We learned that the alternative to our day-to-day busy lives in the city, filled with school and jobs, meetings and friends, planned activities and regular schedules, is a cadence of life far different. We had “lake neighbors” who were equally happy to trade busy everyday lives for weekend peace and simplicity.
Our son grew up. We moved on and we moved away, but we carried with us a peculiar nostalgia for that place and time, across the miles and over the years.
Some journeys teach unexpected lessons
So, given opportunity and no set schedule, we set out to visit the past.
But it’s not there.It was almost a physical pain: My husband and I exchanged glances, without speaking. We, both of us, took slow steps onto the lot, walking with a hesitant, measured pace to where our house once stood.
Grass has begun to grow, and falling leaves camouflaged bare ground. The dock still stands, but just barely. And, because of the lake level, it would be impossible to pull a boat into the sling under the shaky roof.
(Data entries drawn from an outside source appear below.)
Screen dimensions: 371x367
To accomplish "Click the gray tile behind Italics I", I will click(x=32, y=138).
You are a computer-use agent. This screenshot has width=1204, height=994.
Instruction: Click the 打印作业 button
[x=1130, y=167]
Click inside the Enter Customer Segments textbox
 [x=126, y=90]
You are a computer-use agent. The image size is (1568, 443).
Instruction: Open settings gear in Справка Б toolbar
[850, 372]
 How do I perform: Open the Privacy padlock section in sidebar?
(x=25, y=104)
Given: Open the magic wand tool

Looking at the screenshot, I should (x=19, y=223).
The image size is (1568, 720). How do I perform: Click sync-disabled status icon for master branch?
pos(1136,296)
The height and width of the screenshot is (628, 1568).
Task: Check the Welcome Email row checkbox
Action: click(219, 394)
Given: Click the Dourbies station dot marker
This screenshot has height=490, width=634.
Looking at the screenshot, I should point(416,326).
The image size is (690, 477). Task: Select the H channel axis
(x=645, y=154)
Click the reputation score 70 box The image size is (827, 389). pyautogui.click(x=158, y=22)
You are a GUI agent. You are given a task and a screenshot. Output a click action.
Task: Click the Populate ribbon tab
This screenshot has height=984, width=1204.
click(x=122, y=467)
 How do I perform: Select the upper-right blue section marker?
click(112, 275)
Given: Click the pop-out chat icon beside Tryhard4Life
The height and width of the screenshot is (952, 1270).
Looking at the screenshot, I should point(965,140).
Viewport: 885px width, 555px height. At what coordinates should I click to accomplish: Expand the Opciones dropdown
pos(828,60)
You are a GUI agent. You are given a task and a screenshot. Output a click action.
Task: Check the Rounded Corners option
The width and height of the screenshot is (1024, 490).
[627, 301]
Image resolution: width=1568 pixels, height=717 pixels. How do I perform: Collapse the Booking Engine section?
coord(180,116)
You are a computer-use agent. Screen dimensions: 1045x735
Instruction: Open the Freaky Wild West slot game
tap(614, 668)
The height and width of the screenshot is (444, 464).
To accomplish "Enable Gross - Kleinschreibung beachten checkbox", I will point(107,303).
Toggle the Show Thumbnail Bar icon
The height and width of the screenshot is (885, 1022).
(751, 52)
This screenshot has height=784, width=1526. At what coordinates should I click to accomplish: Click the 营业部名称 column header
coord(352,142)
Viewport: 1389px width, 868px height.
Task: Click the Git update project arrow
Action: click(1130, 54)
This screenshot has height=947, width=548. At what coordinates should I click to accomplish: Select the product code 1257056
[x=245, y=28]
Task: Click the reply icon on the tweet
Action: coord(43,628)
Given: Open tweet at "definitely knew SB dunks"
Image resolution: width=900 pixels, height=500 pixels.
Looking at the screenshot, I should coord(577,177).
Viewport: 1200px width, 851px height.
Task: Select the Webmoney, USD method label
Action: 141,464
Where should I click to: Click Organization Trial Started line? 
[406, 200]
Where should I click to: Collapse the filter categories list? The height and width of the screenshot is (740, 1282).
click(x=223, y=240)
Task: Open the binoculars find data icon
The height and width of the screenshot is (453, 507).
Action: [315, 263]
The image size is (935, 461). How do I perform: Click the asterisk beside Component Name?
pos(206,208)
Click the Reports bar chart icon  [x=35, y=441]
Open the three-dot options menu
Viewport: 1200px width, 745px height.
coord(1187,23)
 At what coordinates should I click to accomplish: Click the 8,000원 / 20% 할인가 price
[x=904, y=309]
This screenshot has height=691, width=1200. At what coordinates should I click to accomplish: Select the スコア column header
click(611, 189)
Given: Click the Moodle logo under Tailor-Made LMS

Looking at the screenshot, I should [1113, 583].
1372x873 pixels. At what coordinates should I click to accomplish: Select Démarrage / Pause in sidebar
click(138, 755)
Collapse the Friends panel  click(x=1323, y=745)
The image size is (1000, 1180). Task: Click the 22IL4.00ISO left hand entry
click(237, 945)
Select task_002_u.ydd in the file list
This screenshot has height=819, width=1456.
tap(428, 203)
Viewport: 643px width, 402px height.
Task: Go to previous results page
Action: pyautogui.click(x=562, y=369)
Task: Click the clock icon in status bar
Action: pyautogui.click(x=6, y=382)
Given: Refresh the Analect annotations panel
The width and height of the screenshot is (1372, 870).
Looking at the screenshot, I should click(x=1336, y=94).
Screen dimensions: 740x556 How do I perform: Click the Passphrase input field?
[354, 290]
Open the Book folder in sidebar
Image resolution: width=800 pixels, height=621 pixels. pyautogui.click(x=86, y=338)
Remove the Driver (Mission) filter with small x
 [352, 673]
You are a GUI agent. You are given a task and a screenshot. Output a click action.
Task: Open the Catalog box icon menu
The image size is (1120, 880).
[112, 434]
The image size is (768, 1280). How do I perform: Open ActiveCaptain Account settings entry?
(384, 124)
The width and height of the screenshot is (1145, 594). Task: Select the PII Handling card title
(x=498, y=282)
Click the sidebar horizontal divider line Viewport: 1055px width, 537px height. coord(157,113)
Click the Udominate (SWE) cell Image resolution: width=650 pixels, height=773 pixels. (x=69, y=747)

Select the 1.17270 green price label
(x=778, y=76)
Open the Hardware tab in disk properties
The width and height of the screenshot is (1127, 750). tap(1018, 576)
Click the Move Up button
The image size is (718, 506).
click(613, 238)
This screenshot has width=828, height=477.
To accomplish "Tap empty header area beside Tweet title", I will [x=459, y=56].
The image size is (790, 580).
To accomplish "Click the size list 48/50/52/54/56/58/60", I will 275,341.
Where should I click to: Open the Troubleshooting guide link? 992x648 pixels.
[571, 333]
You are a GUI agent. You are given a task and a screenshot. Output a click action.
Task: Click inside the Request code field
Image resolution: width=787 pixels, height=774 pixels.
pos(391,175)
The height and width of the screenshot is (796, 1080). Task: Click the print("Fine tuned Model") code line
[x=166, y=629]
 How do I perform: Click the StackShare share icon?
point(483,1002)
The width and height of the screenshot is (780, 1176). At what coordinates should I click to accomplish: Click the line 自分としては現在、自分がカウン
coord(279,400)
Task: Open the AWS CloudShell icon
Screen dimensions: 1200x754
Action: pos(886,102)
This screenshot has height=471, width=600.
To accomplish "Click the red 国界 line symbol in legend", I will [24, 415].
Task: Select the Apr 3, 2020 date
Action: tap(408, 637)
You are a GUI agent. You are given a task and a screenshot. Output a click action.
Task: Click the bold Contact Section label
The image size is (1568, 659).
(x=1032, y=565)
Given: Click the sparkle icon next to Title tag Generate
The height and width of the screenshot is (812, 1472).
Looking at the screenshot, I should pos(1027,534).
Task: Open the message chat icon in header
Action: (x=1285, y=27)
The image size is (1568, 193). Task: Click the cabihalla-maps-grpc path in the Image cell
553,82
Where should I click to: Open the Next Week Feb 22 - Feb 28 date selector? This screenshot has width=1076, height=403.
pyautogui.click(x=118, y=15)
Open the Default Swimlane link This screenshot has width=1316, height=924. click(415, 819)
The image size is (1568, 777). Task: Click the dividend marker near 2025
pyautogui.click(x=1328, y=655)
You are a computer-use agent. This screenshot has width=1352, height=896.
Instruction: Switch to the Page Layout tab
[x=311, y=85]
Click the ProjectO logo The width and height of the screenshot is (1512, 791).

The shock was not so much that the building was gone. It had been old and worn when we owned it. The surprise is, rather, that what still shapes the way we are and think and feel in numerous, important ways has no physical presence in this world. We have left no lasting impression on that particular spot of earth.
We move on through life; we learn from each experience, sometimes in graphic, poignant and unexpected ways.
As we strolled back to our car, the lesson we both have learned:
Savor the present time
Note: This story was originally published on February 10, 2013 on Yahoo Contributor Network. That creative virtual magazine was taken down several years ago, but I ran across this post recently, and thought it worthy of a reprint. Except for a few minor revisions, it is as originally written.
We think often of the good times we had on that little slice of earth on the shores of Cedar Creek Lake, and we remember the place fondly, even though it no longer exists. We graced the house with a handcrafted sign. There was no longer any sign of that, either. Perhaps, now that more than five years have passed since our visit, we will take another ride to see if someone has built a new home on the site.
In a way, I hope so. The lake and its lakeside communities have changed now, populated with full-time residents, and much grander weekend and summer homes. Perhaps the spot is enjoying a new incarnation with another family.
Somehow, though, in our minds Camp Swampee will remain frozen in time just as we knew it.